━━━ DATA SUPPLIED ━━━

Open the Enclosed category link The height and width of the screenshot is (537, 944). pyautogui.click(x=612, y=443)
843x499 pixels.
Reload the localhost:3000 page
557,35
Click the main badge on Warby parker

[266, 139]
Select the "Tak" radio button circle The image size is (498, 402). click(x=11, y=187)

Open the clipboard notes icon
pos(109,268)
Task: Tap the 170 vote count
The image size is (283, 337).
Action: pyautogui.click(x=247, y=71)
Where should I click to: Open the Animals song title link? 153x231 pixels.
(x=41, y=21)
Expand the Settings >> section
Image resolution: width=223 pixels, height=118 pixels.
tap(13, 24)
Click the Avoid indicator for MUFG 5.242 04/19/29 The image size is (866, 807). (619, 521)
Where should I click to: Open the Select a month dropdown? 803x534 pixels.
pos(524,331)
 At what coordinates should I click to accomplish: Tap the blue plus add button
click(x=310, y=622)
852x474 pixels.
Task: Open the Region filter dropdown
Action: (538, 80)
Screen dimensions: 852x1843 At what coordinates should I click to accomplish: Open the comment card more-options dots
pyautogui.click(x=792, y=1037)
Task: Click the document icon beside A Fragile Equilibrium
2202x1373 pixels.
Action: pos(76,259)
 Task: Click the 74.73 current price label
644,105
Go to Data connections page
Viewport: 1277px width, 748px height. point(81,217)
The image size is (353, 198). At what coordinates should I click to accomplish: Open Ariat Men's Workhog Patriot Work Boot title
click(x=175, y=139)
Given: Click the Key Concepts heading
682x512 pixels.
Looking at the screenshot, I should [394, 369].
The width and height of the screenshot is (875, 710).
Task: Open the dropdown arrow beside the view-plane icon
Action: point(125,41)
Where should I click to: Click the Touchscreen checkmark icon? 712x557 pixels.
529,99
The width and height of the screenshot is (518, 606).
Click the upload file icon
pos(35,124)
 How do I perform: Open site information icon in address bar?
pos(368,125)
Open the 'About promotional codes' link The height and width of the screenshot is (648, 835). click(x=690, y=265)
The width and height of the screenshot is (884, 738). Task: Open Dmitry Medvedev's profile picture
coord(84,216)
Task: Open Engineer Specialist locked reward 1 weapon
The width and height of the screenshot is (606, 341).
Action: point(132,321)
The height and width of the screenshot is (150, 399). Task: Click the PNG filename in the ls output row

━━━

GIVEN INSTRUCTION »
Turn every line of the entries above into a JSON list of strings, with one string per line and blank lines left out.

RESPONSE TO THIS EXERCISE »
[
  "Open the Enclosed category link The height and width of the screenshot is (537, 944). pyautogui.click(x=612, y=443)",
  "843x499 pixels.",
  "Reload the localhost:3000 page",
  "557,35",
  "Click the main badge on Warby parker",
  "[266, 139]",
  "Select the \"Tak\" radio button circle The image size is (498, 402). click(x=11, y=187)",
  "Open the clipboard notes icon",
  "pos(109,268)",
  "Task: Tap the 170 vote count",
  "The image size is (283, 337).",
  "Action: pyautogui.click(x=247, y=71)",
  "Where should I click to: Open the Animals song title link? 153x231 pixels.",
  "(x=41, y=21)",
  "Expand the Settings >> section",
  "Image resolution: width=223 pixels, height=118 pixels.",
  "tap(13, 24)",
  "Click the Avoid indicator for MUFG 5.242 04/19/29 The image size is (866, 807). (619, 521)",
  "Where should I click to: Open the Select a month dropdown? 803x534 pixels.",
  "pos(524,331)",
  " At what coordinates should I click to accomplish: Tap the blue plus add button",
  "click(x=310, y=622)",
  "852x474 pixels.",
  "Task: Open the Region filter dropdown",
  "Action: (538, 80)",
  "Screen dimensions: 852x1843 At what coordinates should I click to accomplish: Open the comment card more-options dots",
  "pyautogui.click(x=792, y=1037)",
  "Task: Click the document icon beside A Fragile Equilibrium",
  "2202x1373 pixels.",
  "Action: pos(76,259)",
  " Task: Click the 74.73 current price label",
  "644,105",
  "Go to Data connections page",
  "Viewport: 1277px width, 748px height. point(81,217)",
  "The image size is (353, 198). At what coordinates should I click to accomplish: Open Ariat Men's Workhog Patriot Work Boot title",
  "click(x=175, y=139)",
  "Given: Click the Key Concepts heading",
  "682x512 pixels.",
  "Looking at the screenshot, I should [394, 369].",
  "The width and height of the screenshot is (875, 710).",
  "Task: Open the dropdown arrow beside the view-plane icon",
  "Action: point(125,41)",
  "Where should I click to: Click the Touchscreen checkmark icon? 712x557 pixels.",
  "529,99",
  "The width and height of the screenshot is (518, 606).",
  "Click the upload file icon",
  "pos(35,124)",
  " How do I perform: Open site information icon in address bar?",
  "pos(368,125)",
  "Open the 'About promotional codes' link The height and width of the screenshot is (648, 835). click(x=690, y=265)",
  "The width and height of the screenshot is (884, 738). Task: Open Dmitry Medvedev's profile picture",
  "coord(84,216)",
  "Task: Open Engineer Specialist locked reward 1 weapon",
  "The width and height of the screenshot is (606, 341).",
  "Action: point(132,321)",
  "The height and width of the screenshot is (150, 399). Task: Click the PNG filename in the ls output row"
]